Sparse Depth-Guided Attention for Accurate Depth Completion: A Stereo-Assisted Monitored Distillation Approach
This work addresses depth completion for computer vision applications, offering an incremental advancement by refining existing distillation methods with stereo guidance and self-supervised constraints.
The paper tackles depth completion by proposing a stereo-assisted monitored distillation approach that enhances accuracy through a novel Attention-based Sparse-to-Dense module and multi-view consistency techniques, achieving significant improvements over the baseline method.

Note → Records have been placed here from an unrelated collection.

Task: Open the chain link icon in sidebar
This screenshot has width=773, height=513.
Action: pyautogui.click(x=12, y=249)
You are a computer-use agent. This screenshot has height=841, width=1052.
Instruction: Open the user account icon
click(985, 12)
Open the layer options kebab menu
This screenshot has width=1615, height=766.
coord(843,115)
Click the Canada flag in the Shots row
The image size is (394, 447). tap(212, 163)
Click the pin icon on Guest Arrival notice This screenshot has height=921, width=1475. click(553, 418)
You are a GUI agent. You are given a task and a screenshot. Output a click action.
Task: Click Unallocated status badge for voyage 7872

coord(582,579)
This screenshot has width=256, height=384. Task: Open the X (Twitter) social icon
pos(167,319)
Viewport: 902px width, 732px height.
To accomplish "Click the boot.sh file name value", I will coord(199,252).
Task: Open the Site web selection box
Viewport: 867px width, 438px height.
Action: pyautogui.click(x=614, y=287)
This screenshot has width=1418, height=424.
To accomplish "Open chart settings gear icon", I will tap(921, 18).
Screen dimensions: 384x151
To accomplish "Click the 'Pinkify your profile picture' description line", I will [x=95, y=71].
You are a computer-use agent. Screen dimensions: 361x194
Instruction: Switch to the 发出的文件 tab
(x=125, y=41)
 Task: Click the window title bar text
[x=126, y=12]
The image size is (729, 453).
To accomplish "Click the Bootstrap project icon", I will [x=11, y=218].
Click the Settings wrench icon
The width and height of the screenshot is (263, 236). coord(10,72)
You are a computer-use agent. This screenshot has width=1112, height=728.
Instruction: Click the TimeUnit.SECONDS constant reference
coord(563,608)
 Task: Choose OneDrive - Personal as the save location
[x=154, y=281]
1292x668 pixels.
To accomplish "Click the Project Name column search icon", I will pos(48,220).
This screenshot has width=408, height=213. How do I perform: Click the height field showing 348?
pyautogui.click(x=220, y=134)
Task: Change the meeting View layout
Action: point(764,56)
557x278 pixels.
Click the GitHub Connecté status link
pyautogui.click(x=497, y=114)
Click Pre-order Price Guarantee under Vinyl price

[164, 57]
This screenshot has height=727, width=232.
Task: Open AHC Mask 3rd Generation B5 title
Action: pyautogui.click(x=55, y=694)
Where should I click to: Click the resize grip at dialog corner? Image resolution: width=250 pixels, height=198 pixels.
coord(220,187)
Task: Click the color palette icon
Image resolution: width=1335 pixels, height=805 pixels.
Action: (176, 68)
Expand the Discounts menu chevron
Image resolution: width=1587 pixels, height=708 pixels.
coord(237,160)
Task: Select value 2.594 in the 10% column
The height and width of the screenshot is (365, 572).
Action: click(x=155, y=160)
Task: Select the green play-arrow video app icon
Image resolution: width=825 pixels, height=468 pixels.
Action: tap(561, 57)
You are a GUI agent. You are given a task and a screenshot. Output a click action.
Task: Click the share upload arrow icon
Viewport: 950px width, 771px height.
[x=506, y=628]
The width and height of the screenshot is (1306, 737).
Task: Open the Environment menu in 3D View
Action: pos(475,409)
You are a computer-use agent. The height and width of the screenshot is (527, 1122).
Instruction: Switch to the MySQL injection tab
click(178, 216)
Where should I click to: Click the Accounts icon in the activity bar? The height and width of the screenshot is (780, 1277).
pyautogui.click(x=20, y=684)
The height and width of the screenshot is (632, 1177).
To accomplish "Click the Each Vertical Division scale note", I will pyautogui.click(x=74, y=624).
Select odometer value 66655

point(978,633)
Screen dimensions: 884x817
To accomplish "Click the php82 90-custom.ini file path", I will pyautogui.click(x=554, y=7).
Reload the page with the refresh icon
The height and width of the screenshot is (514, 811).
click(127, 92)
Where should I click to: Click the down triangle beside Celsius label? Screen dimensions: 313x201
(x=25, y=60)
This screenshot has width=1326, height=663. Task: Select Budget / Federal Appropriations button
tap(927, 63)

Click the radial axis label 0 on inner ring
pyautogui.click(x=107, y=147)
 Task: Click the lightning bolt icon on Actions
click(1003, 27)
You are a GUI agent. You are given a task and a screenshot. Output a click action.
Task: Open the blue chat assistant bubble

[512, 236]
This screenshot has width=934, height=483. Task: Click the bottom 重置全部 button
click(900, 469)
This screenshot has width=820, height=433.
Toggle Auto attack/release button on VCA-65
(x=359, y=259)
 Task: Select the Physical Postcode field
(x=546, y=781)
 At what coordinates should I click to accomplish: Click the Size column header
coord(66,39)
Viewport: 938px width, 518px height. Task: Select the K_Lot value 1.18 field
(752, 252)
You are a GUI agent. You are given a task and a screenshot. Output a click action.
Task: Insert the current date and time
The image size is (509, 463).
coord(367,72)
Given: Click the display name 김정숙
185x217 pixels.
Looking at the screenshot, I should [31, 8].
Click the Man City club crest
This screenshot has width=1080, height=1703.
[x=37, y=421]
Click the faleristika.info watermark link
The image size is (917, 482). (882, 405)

This paper proposes a novel method for depth completion, which leverages multi-view improved monitored distillation to generate more precise depth maps. Our approach builds upon the state-of-the-art ensemble distillation method, in which we introduce a stereo-based model as a teacher model to improve the accuracy of the student model for depth completion. By minimizing the reconstruction error of a target image during ensemble distillation, we can avoid learning inherent error modes of completion-based teachers. We introduce an Attention-based Sparse-to-Dense (AS2D) module at the front layer of the student model to enhance its ability to extract global features from sparse depth. To provide self-supervised information, we also employ multi-view depth consistency and multi-scale minimum reprojection. These techniques utilize existing structural constraints to yield supervised signals for student model training, without requiring costly ground truth depth information. Our extensive experimental evaluation demonstrates that our proposed method significantly improves the accuracy of the baseline monitored distillation method.